## Directions
The copy must hold every line from the one with "Screen dimensions: 1051x753" through the end of the listing, word for word, and must hold no pictures.

+++ Input records +++

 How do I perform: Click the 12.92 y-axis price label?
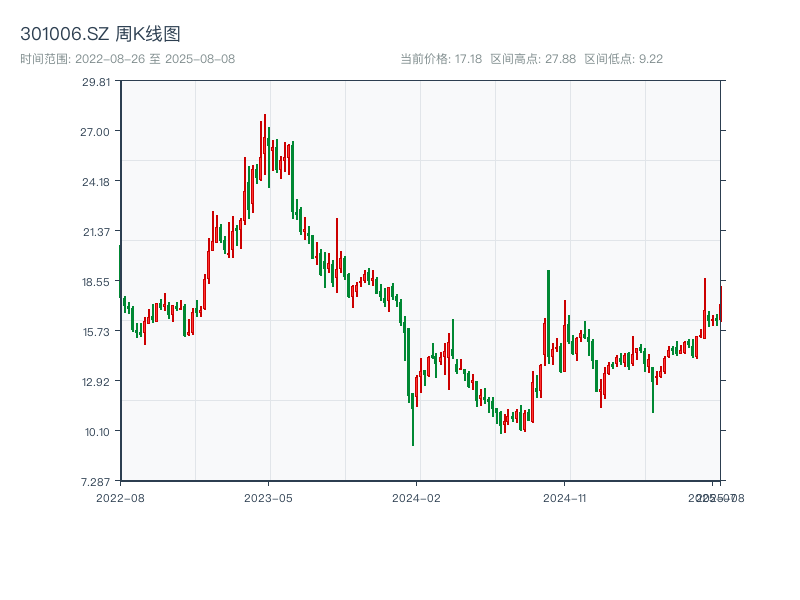tap(96, 381)
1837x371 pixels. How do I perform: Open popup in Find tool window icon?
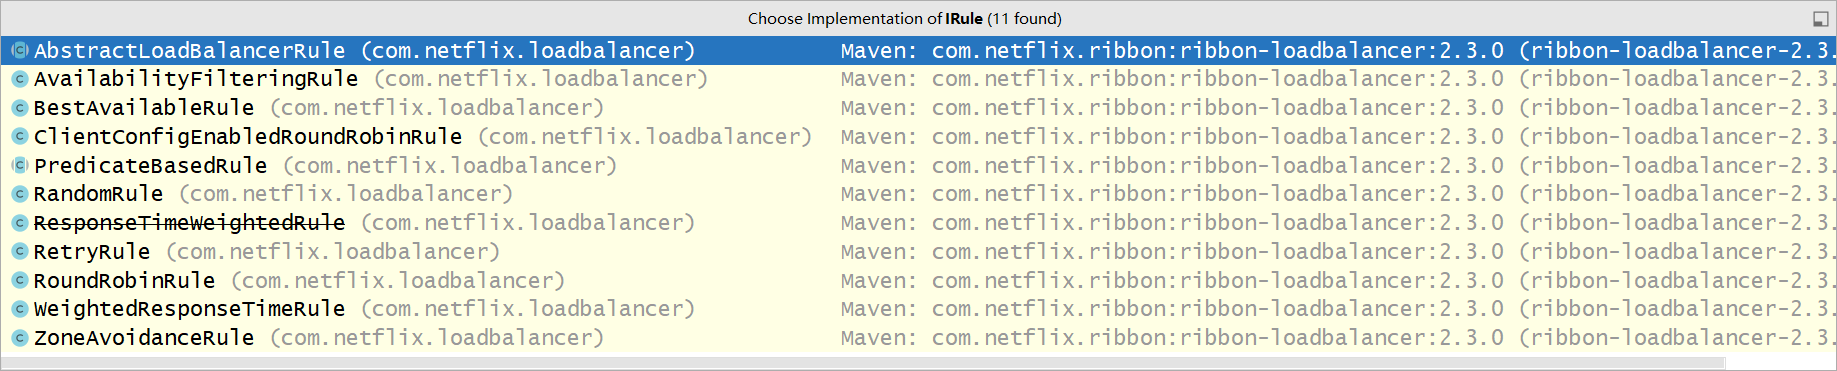coord(1820,18)
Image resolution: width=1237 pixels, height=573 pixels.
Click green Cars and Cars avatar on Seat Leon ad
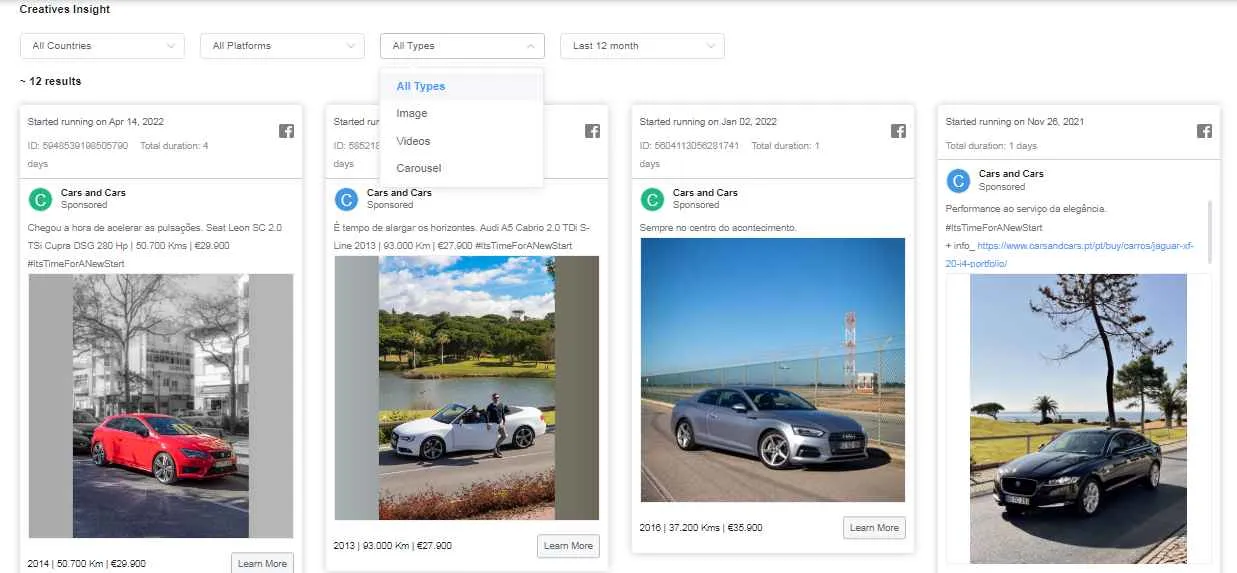(x=40, y=199)
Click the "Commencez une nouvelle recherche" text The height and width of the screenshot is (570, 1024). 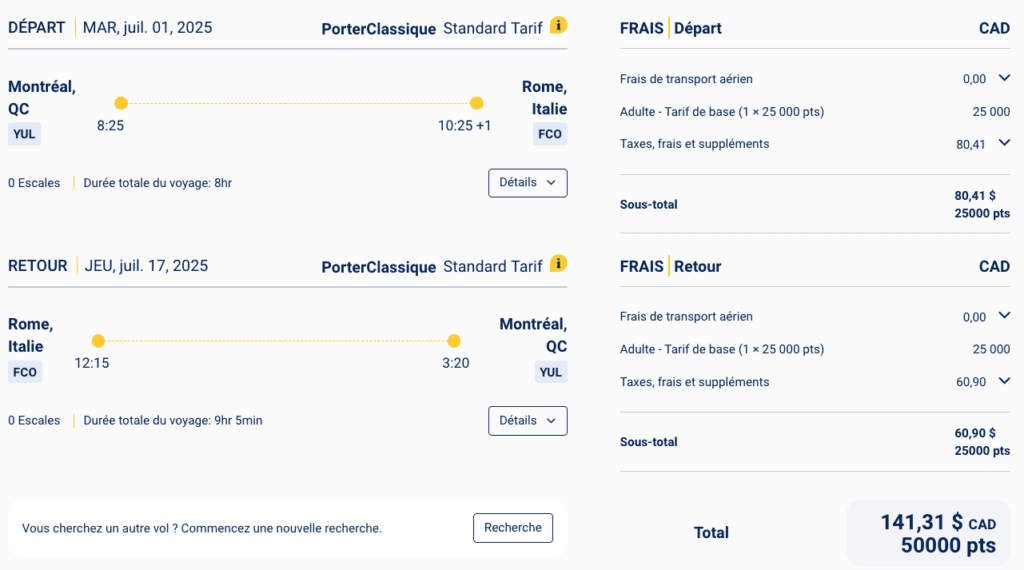click(x=281, y=528)
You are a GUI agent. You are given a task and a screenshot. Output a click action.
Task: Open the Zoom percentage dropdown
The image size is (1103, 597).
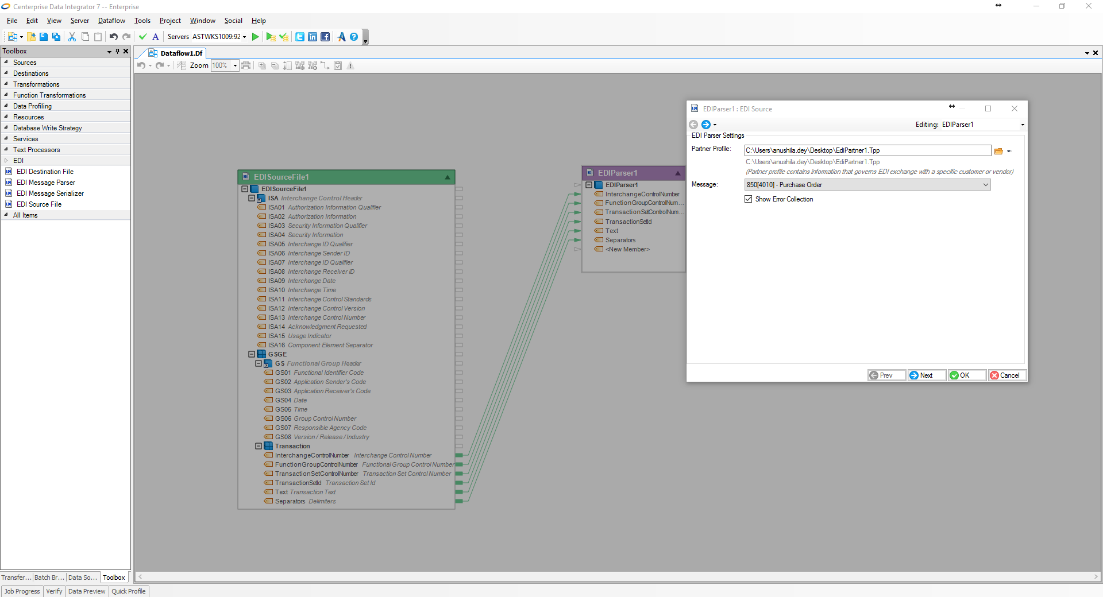(x=235, y=65)
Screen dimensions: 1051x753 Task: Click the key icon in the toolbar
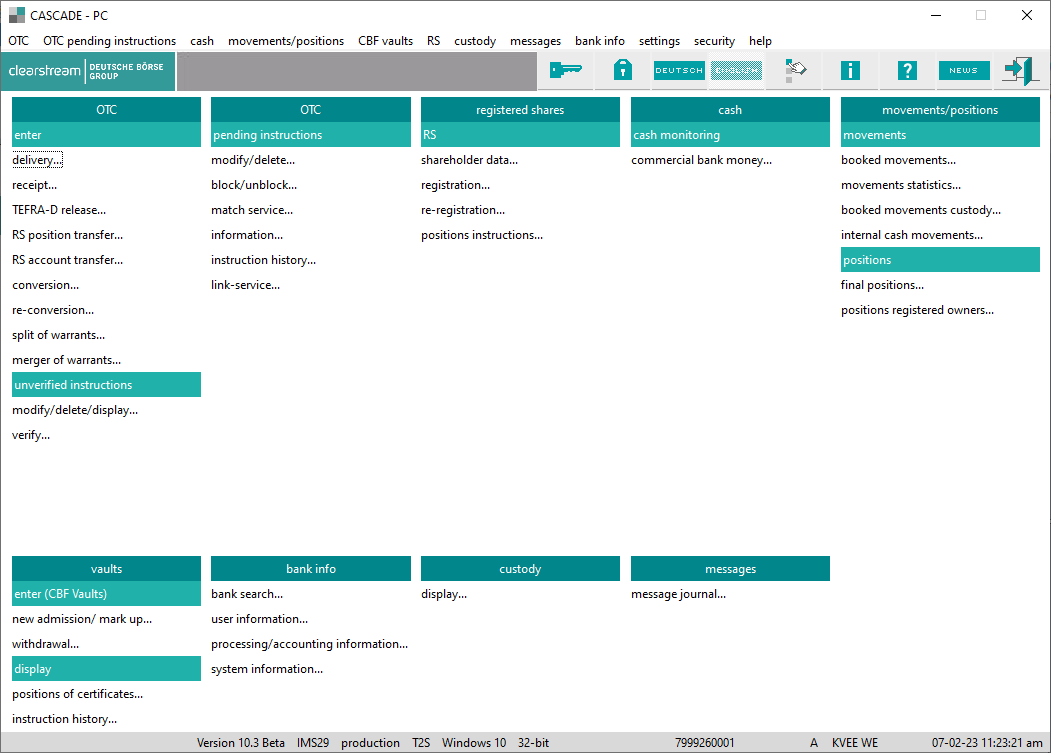566,70
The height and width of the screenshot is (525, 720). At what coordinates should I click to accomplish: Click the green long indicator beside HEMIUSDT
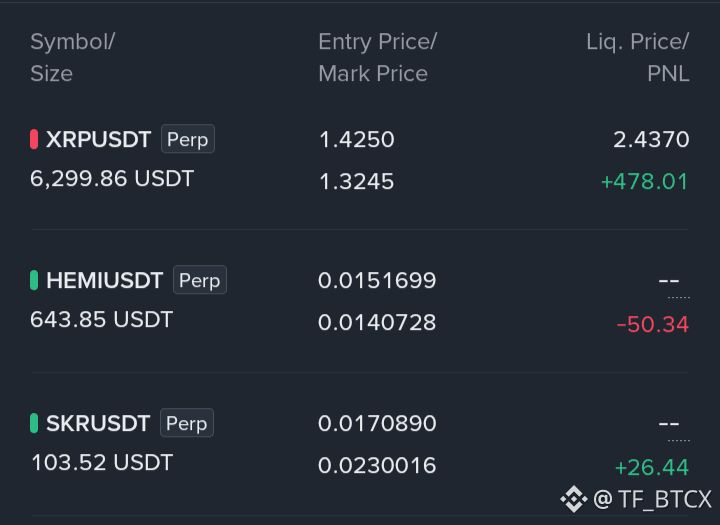pos(34,280)
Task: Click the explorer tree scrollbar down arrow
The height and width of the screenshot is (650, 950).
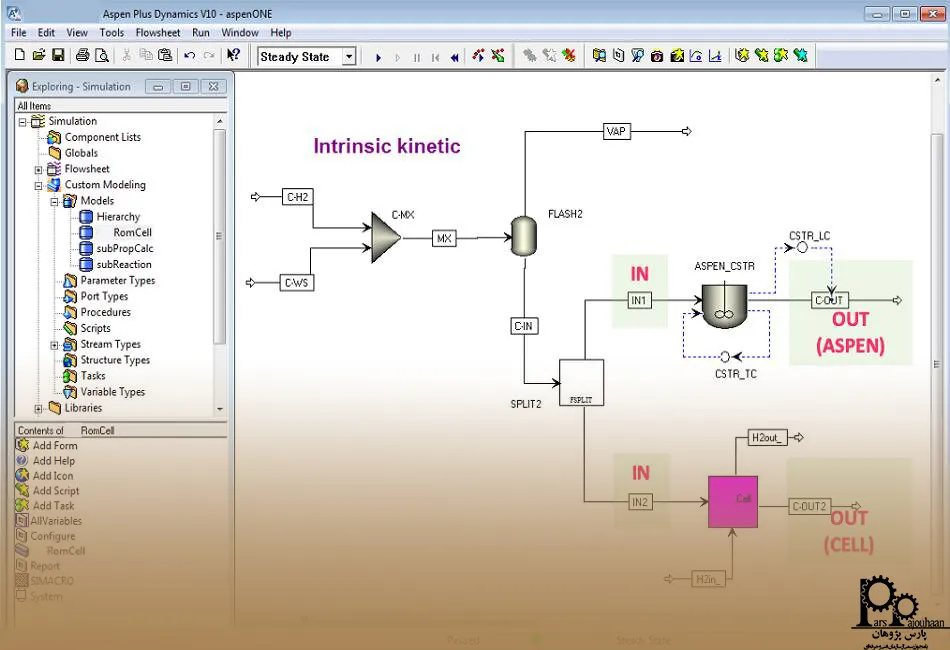Action: [220, 409]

+++

## Answer space
Screen dimensions: 1051x753 Task: Click the key icon in the toolbar
566,70
The height and width of the screenshot is (525, 720). At what coordinates should I click to accomplish: Click the green long indicator beside HEMIUSDT
pos(34,280)
Task: Click the explorer tree scrollbar down arrow
The height and width of the screenshot is (650, 950).
Action: [220, 409]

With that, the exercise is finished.